→ **Assigned task**
Within the records that follow, find every line containing the string "Sungur". Copy those lines.

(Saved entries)
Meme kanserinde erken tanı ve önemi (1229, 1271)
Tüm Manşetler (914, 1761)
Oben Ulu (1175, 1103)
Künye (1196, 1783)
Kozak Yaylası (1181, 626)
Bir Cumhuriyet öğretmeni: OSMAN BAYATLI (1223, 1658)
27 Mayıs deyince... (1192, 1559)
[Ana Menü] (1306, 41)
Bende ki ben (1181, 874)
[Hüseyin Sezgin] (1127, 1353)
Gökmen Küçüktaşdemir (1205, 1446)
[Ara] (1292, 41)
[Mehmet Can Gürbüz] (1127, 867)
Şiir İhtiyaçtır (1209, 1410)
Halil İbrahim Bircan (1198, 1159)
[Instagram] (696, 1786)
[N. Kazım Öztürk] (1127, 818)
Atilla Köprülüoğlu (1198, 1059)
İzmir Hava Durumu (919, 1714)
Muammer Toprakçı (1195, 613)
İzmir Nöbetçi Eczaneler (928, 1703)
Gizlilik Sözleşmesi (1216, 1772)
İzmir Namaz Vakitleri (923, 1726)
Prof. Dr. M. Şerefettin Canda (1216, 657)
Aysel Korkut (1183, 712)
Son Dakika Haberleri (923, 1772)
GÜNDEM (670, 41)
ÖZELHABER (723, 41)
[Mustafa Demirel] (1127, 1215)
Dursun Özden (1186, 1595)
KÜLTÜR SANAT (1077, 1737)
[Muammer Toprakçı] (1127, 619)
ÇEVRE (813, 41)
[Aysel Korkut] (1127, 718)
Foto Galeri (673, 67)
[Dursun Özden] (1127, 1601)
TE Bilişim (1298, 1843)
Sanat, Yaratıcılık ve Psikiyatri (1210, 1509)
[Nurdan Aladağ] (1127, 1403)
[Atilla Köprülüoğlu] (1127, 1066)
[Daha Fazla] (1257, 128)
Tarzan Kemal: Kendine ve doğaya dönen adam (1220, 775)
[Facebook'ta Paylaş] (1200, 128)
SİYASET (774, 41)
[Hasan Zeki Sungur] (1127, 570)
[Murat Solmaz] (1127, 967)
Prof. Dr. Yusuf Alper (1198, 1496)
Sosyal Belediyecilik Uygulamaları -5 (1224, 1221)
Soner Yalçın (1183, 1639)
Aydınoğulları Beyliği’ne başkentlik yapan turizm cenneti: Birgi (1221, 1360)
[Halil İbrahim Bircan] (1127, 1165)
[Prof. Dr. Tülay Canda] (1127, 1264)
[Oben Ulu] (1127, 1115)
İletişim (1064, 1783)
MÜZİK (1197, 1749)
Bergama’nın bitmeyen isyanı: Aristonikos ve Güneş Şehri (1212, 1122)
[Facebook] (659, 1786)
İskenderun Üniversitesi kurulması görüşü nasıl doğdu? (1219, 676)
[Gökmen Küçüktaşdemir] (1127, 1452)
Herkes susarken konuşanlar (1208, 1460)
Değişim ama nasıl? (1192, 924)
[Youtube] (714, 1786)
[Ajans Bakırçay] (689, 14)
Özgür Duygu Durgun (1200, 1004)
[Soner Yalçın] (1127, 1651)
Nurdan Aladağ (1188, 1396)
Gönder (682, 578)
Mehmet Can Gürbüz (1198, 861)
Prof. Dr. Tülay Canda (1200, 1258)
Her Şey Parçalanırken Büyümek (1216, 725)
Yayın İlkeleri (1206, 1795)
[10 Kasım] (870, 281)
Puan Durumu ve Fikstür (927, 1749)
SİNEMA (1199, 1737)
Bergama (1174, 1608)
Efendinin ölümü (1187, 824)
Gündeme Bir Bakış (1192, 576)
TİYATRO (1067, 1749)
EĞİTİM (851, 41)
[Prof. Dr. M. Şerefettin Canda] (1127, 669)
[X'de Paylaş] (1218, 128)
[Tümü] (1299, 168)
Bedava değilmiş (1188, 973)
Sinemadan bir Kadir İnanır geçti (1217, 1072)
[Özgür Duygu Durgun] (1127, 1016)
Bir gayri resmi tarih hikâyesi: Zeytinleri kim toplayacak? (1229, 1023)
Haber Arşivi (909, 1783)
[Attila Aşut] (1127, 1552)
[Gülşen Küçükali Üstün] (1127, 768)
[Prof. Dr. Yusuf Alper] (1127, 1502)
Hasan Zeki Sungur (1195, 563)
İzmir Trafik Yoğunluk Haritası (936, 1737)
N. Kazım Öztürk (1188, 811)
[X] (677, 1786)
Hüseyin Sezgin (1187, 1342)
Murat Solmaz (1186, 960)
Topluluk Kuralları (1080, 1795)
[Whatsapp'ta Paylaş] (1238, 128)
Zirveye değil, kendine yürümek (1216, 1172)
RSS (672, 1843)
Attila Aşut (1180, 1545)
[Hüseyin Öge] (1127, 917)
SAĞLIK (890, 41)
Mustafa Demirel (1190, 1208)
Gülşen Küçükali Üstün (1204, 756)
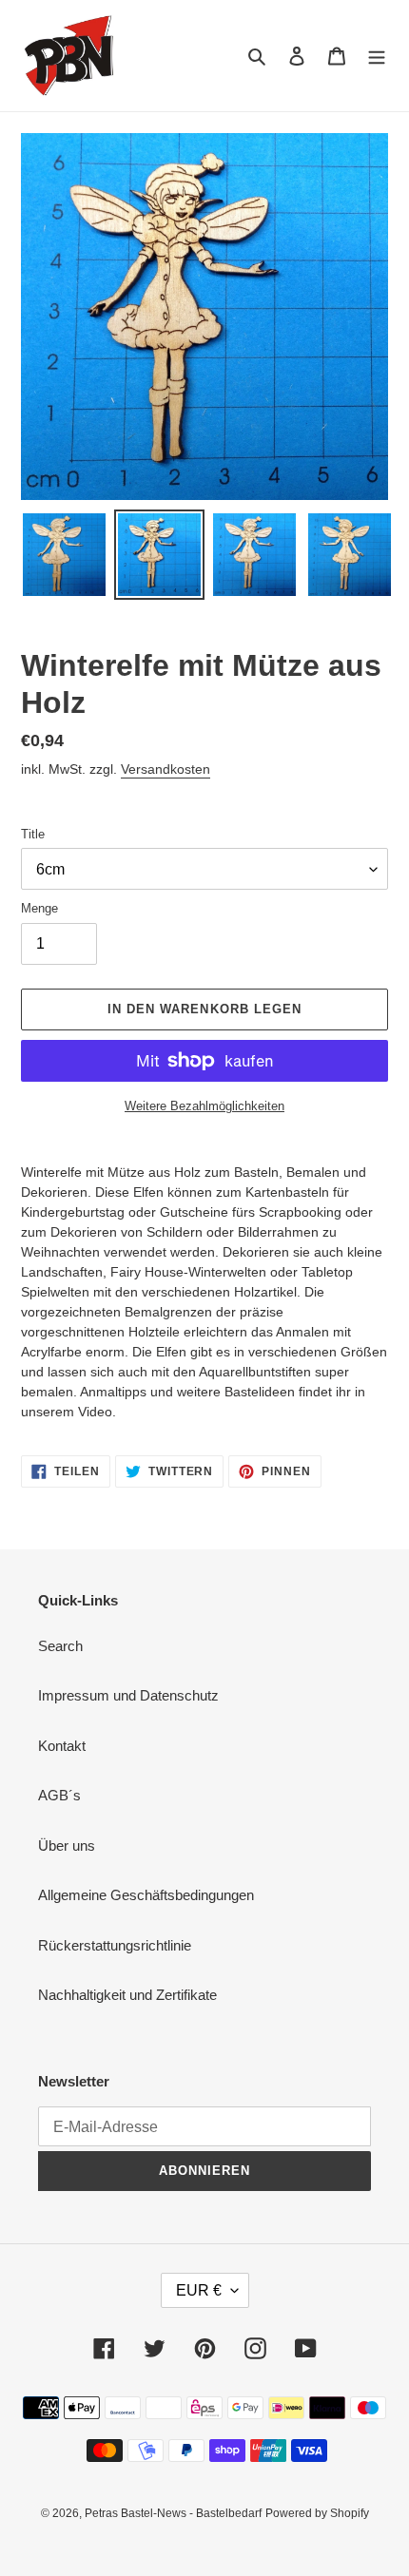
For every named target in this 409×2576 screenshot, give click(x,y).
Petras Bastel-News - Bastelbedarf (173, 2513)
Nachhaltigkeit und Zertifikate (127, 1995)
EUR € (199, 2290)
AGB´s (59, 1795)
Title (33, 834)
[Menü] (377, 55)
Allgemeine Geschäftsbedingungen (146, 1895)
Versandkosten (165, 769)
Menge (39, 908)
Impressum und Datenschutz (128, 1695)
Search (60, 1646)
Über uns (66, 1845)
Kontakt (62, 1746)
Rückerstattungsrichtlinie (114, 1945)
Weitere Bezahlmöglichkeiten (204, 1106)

→ **Answer to this exercise**
[Hasan Zeki Sungur] (1127, 570)
Hasan Zeki Sungur (1195, 563)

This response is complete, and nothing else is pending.